• [Activity] Every entry below must be transcribed exactly, with no line missing.

• [Given data]
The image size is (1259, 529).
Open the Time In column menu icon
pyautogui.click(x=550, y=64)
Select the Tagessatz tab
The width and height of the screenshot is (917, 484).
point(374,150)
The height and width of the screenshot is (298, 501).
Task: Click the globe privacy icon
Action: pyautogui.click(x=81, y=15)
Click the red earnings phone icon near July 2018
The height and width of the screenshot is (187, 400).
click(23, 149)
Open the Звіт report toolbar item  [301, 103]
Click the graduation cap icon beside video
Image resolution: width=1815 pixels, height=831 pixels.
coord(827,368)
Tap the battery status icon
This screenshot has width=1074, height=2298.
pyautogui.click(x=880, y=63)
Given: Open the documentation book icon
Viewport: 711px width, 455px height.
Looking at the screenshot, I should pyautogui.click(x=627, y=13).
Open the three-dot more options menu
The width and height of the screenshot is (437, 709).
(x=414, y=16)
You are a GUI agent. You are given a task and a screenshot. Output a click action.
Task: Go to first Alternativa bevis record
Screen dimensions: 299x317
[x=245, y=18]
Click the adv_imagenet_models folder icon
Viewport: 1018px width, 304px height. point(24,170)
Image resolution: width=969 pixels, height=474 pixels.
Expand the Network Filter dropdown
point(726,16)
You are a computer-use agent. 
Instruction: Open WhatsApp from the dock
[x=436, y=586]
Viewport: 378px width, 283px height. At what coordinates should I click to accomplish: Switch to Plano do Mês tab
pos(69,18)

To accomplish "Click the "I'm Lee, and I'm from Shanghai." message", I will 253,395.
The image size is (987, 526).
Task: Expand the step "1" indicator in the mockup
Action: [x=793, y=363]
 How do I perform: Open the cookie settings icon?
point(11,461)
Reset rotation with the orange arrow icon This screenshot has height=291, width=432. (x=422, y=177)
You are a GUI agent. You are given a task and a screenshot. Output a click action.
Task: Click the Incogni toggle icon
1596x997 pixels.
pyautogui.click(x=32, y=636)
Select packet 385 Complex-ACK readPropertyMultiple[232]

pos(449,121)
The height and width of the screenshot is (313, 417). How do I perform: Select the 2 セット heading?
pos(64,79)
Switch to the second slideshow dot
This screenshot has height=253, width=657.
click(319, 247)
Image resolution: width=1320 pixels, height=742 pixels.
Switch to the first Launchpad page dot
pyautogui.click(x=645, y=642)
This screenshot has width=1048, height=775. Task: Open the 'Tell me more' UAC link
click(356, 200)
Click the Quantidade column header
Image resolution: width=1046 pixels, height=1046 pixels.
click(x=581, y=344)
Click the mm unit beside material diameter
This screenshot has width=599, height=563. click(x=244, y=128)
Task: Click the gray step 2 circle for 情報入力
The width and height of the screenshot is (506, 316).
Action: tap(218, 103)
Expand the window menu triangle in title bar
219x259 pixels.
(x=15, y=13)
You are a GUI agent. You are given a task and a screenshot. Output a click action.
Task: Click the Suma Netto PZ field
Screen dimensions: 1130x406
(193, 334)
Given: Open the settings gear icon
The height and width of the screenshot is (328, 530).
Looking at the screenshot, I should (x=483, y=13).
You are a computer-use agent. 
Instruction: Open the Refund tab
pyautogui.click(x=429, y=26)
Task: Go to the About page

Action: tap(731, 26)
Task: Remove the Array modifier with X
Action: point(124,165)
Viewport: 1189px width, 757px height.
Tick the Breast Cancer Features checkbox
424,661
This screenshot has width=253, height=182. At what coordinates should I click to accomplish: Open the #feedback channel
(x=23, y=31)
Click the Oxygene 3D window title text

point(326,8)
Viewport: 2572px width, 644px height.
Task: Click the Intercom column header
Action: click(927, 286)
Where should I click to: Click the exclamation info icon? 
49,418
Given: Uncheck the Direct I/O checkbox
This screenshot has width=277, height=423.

• [Answer to this exercise]
The image size is (1259, 529).
Open the Time In column menu icon
pyautogui.click(x=550, y=64)
Select the Tagessatz tab
The width and height of the screenshot is (917, 484).
point(374,150)
The height and width of the screenshot is (298, 501).
Task: Click the globe privacy icon
Action: pyautogui.click(x=81, y=15)
Click the red earnings phone icon near July 2018
The height and width of the screenshot is (187, 400).
click(23, 149)
Open the Звіт report toolbar item  [301, 103]
Click the graduation cap icon beside video
Image resolution: width=1815 pixels, height=831 pixels.
coord(827,368)
Tap the battery status icon
This screenshot has width=1074, height=2298.
pyautogui.click(x=880, y=63)
Given: Open the documentation book icon
Viewport: 711px width, 455px height.
Looking at the screenshot, I should pyautogui.click(x=627, y=13).
Open the three-dot more options menu
The width and height of the screenshot is (437, 709).
(x=414, y=16)
You are a GUI agent. You are given a task and a screenshot. Output a click action.
Task: Go to first Alternativa bevis record
Screen dimensions: 299x317
[x=245, y=18]
Click the adv_imagenet_models folder icon
Viewport: 1018px width, 304px height. point(24,170)
Image resolution: width=969 pixels, height=474 pixels.
Expand the Network Filter dropdown
point(726,16)
You are a computer-use agent. 
Instruction: Open WhatsApp from the dock
[x=436, y=586]
Viewport: 378px width, 283px height. At what coordinates should I click to accomplish: Switch to Plano do Mês tab
pos(69,18)

To accomplish "Click the "I'm Lee, and I'm from Shanghai." message", I will 253,395.
The image size is (987, 526).
Task: Expand the step "1" indicator in the mockup
Action: [x=793, y=363]
 How do I perform: Open the cookie settings icon?
point(11,461)
Reset rotation with the orange arrow icon This screenshot has height=291, width=432. (x=422, y=177)
You are a GUI agent. You are given a task and a screenshot. Output a click action.
Task: Click the Incogni toggle icon
1596x997 pixels.
pyautogui.click(x=32, y=636)
Select packet 385 Complex-ACK readPropertyMultiple[232]

pos(449,121)
The height and width of the screenshot is (313, 417). How do I perform: Select the 2 セット heading?
pos(64,79)
Switch to the second slideshow dot
This screenshot has height=253, width=657.
click(319, 247)
Image resolution: width=1320 pixels, height=742 pixels.
Switch to the first Launchpad page dot
pyautogui.click(x=645, y=642)
This screenshot has width=1048, height=775. Task: Open the 'Tell me more' UAC link
click(356, 200)
Click the Quantidade column header
Image resolution: width=1046 pixels, height=1046 pixels.
click(x=581, y=344)
Click the mm unit beside material diameter
This screenshot has width=599, height=563. click(x=244, y=128)
Task: Click the gray step 2 circle for 情報入力
The width and height of the screenshot is (506, 316).
Action: tap(218, 103)
Expand the window menu triangle in title bar
219x259 pixels.
(x=15, y=13)
You are a GUI agent. You are given a task and a screenshot. Output a click action.
Task: Click the Suma Netto PZ field
Screen dimensions: 1130x406
(193, 334)
Given: Open the settings gear icon
The height and width of the screenshot is (328, 530).
Looking at the screenshot, I should (x=483, y=13).
You are a computer-use agent. 
Instruction: Open the Refund tab
pyautogui.click(x=429, y=26)
Task: Go to the About page

Action: tap(731, 26)
Task: Remove the Array modifier with X
Action: point(124,165)
Viewport: 1189px width, 757px height.
Tick the Breast Cancer Features checkbox
424,661
This screenshot has width=253, height=182. At what coordinates should I click to accomplish: Open the #feedback channel
(x=23, y=31)
Click the Oxygene 3D window title text

point(326,8)
Viewport: 2572px width, 644px height.
Task: Click the Intercom column header
Action: click(927, 286)
Where should I click to: Click the exclamation info icon? 
49,418
Given: Uncheck the Direct I/O checkbox
This screenshot has width=277, height=423.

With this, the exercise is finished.